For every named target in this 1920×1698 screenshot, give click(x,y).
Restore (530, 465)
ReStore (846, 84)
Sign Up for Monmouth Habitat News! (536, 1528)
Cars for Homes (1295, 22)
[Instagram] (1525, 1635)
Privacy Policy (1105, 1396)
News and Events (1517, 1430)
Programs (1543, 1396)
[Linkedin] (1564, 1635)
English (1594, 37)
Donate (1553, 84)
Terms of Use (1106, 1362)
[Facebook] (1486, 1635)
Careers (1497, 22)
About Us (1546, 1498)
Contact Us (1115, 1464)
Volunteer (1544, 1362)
::::::::::
> What to work on: Only an exact copy of all the data will do as the answer.

> Answer:
For every named target in this 1920×1698 screenshot, give click(x,y).
Restore (530, 465)
ReStore (846, 84)
Sign Up for Monmouth Habitat News! (536, 1528)
Cars for Homes (1295, 22)
[Instagram] (1525, 1635)
Privacy Policy (1105, 1396)
News and Events (1517, 1430)
Programs (1543, 1396)
[Linkedin] (1564, 1635)
English (1594, 37)
Donate (1553, 84)
Terms of Use (1106, 1362)
[Facebook] (1486, 1635)
Careers (1497, 22)
About Us (1546, 1498)
Contact Us (1115, 1464)
Volunteer (1544, 1362)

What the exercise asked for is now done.